Stiffness. A and B, original data records acquired in optical trapping experiments. Bead position is plotted over time for both the left and right bead of the dumbbell. Positive position feedback was used to increase the amplitude of thermal fluctuations, which effectively increased the variance ratio between binding events and free dumbbell noise for both traps in the direction of the actin filament axis. C and D, variance versus time plotted for the records shown in A and B. Variance was calculated for a rolling window of 20 ms, at our sampling rate of 10 kHz. For the example shown here, the variance-Hidden-Markov method yielded a combined trap stiffness of 0.078 pN/nm and a myosin head stiffness of 0.85 pN/nm. E, box plot with overlapped data points, the stiffness measured for WT-S1f, WT-S1s, and chimeric motors. Each rhombus represents the measured stiffness from individual myosins. Average stiffness with S.D. was as follows: for WT-S1f, −1.12 ± 0.03; for S1f-MLC2B, −1.24 ± 0.09; for S1f-MLC2v, −1 ± 0.07; for WT-S1s, −0.437 ± 0.08; for S1s-cgmRLC, −0.585 ± 0.024; for S1s-MLC2B, −1.62 ± 0.27; for S1s-MLC2v, −0.533 ± 0.11. Unpaired t test was used to calculate the statistical significance.
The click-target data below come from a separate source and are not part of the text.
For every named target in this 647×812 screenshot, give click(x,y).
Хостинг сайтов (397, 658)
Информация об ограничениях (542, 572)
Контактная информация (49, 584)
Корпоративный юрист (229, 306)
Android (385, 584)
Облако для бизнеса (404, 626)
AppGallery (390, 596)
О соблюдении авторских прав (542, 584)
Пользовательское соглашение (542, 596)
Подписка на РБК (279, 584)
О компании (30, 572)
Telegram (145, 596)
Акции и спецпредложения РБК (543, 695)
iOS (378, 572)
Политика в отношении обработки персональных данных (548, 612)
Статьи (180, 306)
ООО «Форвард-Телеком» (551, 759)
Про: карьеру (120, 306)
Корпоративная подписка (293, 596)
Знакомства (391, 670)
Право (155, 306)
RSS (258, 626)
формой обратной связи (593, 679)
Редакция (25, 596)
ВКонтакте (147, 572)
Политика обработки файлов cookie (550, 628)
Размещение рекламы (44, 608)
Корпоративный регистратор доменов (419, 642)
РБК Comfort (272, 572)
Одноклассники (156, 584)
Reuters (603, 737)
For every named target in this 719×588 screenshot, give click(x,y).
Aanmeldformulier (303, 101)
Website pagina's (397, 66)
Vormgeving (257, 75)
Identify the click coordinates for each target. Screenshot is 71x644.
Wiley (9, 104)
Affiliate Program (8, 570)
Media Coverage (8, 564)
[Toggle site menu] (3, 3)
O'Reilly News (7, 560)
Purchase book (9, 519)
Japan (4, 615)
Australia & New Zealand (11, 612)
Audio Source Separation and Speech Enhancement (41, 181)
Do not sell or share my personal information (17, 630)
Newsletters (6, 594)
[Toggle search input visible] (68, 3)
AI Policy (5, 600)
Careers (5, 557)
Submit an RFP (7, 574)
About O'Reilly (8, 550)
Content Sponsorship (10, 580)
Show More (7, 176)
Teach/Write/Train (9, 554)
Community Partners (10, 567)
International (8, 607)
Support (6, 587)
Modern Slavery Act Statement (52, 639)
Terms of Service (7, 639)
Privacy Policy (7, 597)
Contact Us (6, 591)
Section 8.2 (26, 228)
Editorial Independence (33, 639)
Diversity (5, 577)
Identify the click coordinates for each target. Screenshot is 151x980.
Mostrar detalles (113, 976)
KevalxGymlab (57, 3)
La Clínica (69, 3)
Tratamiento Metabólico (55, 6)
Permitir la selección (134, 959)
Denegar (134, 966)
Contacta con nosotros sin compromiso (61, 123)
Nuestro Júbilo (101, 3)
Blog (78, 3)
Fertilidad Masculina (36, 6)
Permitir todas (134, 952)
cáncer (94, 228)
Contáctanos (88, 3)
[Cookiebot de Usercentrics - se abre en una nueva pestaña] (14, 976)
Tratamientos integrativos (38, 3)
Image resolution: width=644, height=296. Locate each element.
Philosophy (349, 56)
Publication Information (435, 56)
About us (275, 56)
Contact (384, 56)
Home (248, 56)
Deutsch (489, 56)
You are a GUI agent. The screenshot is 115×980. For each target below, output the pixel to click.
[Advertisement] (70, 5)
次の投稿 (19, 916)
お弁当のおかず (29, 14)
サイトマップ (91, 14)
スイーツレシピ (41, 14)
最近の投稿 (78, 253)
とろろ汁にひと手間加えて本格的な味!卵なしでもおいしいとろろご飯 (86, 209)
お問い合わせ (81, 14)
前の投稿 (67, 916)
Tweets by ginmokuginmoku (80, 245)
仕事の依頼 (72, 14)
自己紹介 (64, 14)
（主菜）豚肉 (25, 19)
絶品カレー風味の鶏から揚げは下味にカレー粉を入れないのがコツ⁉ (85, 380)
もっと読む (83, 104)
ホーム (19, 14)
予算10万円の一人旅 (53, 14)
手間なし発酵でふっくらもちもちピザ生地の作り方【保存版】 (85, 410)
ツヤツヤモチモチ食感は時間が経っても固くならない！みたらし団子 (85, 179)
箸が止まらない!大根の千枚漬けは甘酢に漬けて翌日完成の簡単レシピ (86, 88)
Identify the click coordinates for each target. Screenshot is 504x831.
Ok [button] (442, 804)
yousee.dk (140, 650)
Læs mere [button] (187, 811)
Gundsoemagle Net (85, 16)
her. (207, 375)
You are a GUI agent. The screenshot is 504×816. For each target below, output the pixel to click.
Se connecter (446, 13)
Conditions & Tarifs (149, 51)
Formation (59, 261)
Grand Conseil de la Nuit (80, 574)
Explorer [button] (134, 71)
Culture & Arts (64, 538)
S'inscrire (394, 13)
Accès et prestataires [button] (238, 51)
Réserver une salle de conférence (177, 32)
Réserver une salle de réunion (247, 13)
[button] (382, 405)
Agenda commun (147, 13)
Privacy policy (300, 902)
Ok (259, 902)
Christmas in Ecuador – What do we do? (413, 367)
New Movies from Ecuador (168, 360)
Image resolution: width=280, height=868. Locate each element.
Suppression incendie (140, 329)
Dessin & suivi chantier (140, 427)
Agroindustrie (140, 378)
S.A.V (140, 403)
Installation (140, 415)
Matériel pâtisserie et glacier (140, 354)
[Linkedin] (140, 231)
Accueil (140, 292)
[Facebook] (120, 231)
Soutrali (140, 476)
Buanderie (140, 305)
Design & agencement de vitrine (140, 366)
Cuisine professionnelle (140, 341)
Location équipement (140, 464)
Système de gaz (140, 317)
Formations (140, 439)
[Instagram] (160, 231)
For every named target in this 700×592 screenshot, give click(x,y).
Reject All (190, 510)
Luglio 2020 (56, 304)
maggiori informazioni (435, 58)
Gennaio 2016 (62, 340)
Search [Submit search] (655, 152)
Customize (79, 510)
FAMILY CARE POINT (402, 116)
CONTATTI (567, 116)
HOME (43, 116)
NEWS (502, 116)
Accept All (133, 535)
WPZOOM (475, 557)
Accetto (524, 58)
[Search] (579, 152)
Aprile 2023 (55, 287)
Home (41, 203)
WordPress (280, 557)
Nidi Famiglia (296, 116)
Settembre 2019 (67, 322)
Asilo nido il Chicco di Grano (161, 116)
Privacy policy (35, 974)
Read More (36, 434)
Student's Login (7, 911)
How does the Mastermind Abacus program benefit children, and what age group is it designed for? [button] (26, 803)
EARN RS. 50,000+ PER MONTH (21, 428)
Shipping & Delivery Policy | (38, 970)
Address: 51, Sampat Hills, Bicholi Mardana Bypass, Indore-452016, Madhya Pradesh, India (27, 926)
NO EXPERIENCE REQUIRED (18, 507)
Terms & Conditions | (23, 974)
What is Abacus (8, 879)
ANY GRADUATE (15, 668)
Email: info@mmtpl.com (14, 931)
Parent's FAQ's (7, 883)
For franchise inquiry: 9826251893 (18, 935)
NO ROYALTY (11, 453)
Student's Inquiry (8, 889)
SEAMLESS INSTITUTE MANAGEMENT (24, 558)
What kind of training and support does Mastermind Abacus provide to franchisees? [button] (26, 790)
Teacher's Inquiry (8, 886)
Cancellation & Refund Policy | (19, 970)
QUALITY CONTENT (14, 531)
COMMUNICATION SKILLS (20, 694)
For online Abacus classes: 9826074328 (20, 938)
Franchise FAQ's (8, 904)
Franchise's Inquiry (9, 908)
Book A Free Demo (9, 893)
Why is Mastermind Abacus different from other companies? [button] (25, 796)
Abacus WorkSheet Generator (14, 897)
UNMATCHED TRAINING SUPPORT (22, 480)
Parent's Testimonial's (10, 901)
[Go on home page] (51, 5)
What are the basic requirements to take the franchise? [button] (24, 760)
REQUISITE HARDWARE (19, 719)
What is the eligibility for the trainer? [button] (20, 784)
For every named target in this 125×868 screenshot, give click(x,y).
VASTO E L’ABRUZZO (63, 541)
WT-S1f (n = 20) and WT-S1s (n = 13) displayed statistically significant difference with p < 0.0001. No statistically significant difference between WT-S1f and S1f-MLC2B (N = 12, p = 0.72) or WT-S1f and S1f-MLC2v (N = 15, p = 0.128) was found. For WT-S1s and S1s-cgmRLC (N = 10), marginal but statistically significant difference was found (p = 0.0493). For WT-S1s and S1s-MLC2B, N = 6 and p < 0.0001. For WT-S1s and S1s-MLC2v, n = 11 and p = 0.4735. N = number of individual motor molecules.